Venture 2 Impact strives to create an inclusive, supportive environment for all people, regardless of difference. This is important to us because we know that the impact we desire to create is only possible when all stakeholders feel comfortable bringing their whole selves into the spaces we co-create. That being said, like all people and organizations, we make mistakes. We also recognize that the ways of creating an inclusive and supportive environment for all people are continuously evolving, require regular learning and humility, and are complex because humans are complex. 

We, at Venture 2 Impact, recognize that inclusive language respects and promotes all people as valued members of society. As such we have created these guidelines (adapted from Queen’s Inclusive Language Guidelines) to support V2I and their stakeholders in doing their best to create spaces where all people are welcomed and fully included. Inclusive language uses vocabulary that avoids exclusion and stereotyping and is free from descriptors that portray individuals or groups of people as dependent, powerless, or less valued than others. It avoids all sexist, racist, or other discriminatory terminology and respects each individual’s lived experience. 

Language and preferred terms are regularly evolving. Consequently, the ways V2I uses language will also regularly evolve. If any of our stakeholders think that changes should be made to these guidelines or to other ways in which we do or do not create inclusive spaces, we welcome your input!

These are a few principles that guide our language use overall: 

  • We do our best to use person-centered language.
  • We do our best to be respectful of a person or group’s preference regarding vocabulary and be guided by that preference 
  • We do our best to respect people’s lived experiences
  • We do our best to remember there is a difference between respectful and appropriate language for those belonging to a group (in-group) and those who don’t belong (out-group). For example, a person may have reclaimed a once-derogatory term and may now use this term. The same term, however, may offend when used by someone from outside that specific community.
  • We work with a diverse audience and make conscious efforts to reflect that diversity in our written work and images. We do our best to take into consideration the different cultural, ethnic, religious, or racial backgrounds our audiences may have, as well as the different ages, gender and sexual orientations, and disabilities, visible or not, and power dynamics of all people.
  • We do our best to avoid using descriptors that refer to a person’s race, gender, sexual orientation, disability, or age, unless those descriptors are relevant to the story. For example, noting that people are visually or hearing impaired when preparing a virtual training program would be appropriate. 

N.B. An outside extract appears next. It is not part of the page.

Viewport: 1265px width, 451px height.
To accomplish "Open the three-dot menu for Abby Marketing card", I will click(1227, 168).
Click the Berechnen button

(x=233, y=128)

We use inclusive, gender-neutral terms rather than those that make sex distinctions. For example,

  • humankind, not mankind
  • staffing the office, not manning the office
  • ancestors, not forefathers
  • working hours, not man hours
  • artificial, synthetic or constructed, not man-made

Pay attention to phrasing; avoid gender-specific terms.

  • Volunteers should read their team time packets.


  • Each volunteer should read his team time packet. 

Race and Ethnicity

We avoid generalizations and stereotyping based on race or ethnicity. 

Be respectful of all cultural backgrounds and inclusive in recognizing the diversity within Venture 2 Impact. Avoid identifying people by race, colour, or national origin, unless it is appropriate for context, and do not assume that a person’s appearance defines their nationality or cultural background.

Sexual Orientation

We respect the sexual orientation of the individuals or groups concerned. 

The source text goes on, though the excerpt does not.